* _PROVIDED RECORDS_:
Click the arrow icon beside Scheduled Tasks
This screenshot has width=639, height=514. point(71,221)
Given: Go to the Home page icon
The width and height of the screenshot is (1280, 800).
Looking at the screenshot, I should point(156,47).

...

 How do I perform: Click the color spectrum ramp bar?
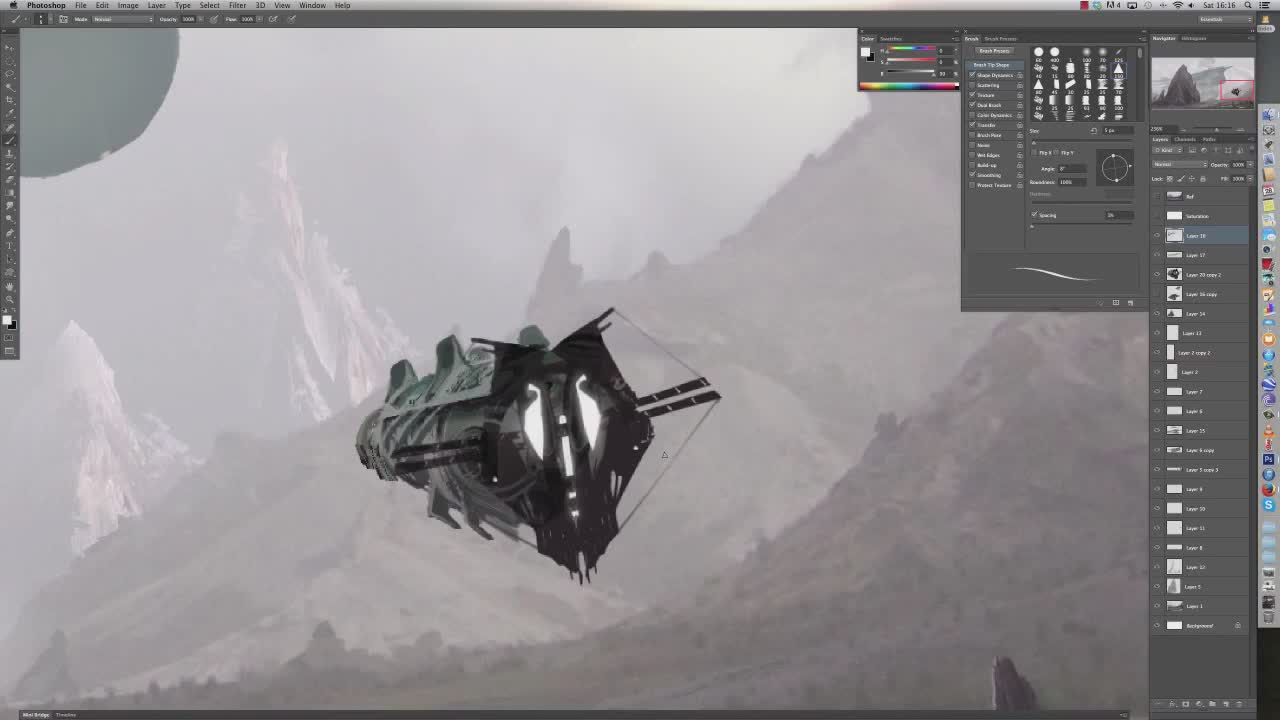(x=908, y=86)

* _WHAT THIS TASK INVOLVES_:
Copy the rows from the line containing "How do I perform: Click" through the line containing "(x=908, y=86)", keeping both ends, and omit the pictures from your answer.

* _FINISHED ANSWER_:
 How do I perform: Click the color spectrum ramp bar?
(x=908, y=86)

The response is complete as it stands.